New from the global multi-disciplinary technology company, SEGERSbetter technology, is a hard pelletiser which it hopes will extend the acceptance of sludge drying by industry leaders as an alternative to incineration.

The company offers a wide range of sludge treatment processes and in more than 60 countries is involved in the construction and engineering of waste-to-power plants (co-generation of energy), municipal and industrial waste treatment, hazardous waste treatment, sludge drying and pelletising, evaporation and combustion, glue gas cleaning, dynamic uninterruptable power supply systems (UPS), and energy recovery from biomass.

SEGHERS’ Bart van Sichem de Combe said, ‘Today’s environmental hot issue is undoubtedly sludge. Mechanically dewatered sludge remains a huge problem for the wastewater treatment industry. Many of the formerly employed solutions are no longer viable. For example, transport of dewatered sludge is difficult, inefficient and environmentally unsustainable.

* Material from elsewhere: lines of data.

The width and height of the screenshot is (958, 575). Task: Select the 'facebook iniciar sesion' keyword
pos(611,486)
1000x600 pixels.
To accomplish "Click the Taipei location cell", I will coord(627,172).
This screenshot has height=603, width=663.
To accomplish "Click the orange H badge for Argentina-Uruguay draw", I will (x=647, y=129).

‘Landfilling is detrimental for human, animal and vegetal ecosystems because of the risk of pathogen contaminations. Stricter legislation is hitting companies and municipalities alike, so that only inert sludge (low in heavy metals and micro-pollutants) is likely to be allowed to be landfilled,’ he said.

Hard pellet technology

The SEGHERS hard pelletiser is a vertical multiple-tray dryer unit producing hard pellets of triple-A quality – i.e. the granules are pasteurised and completely dust and pathogen-free.

The unit consists of a hermetically closed cylinder with horizontally installed trays, heated by thermal oil in a closed loop. The thermal oil can be heated by a boiler or heat exchanger, recovering heat from hot flue gases or steam.

Safe, clean, sustainable

Recirculated pellets are coated with mechanically dewatered sludge before entering the pelletiser again to eventually be disposed. The hard pellets have an average diameter of 2-4mm and a dry solid content of >90%. The main advantages of this system include: one-step pelletising, and safe to minimal dust explosion risk, thanks to very low oxygen content in the pelletiser. Other advantages are high thermal efficiency due to absence of sweep air, odour treatment not required, lower power consumption, absence of abrasion as the scrapers do not touch the tray and no pressure is exerted on the pellets.

Large metropolitan areas – Toronto, Antwerp, Sao Paulo and Baltimore have taken up the technology and Barcelona now has the world’s largest indirect heat sludge drying facility. Global companies such as OTV, Bechtel, USF, Hitachi have also signed up.

A recent contract is with the Aquafin wastewater plant in Bruges, Belgium. A hard pelletiser with a capacity of 5500 kg per hour was constructed to form part of an integrated system with a fluidised combustor.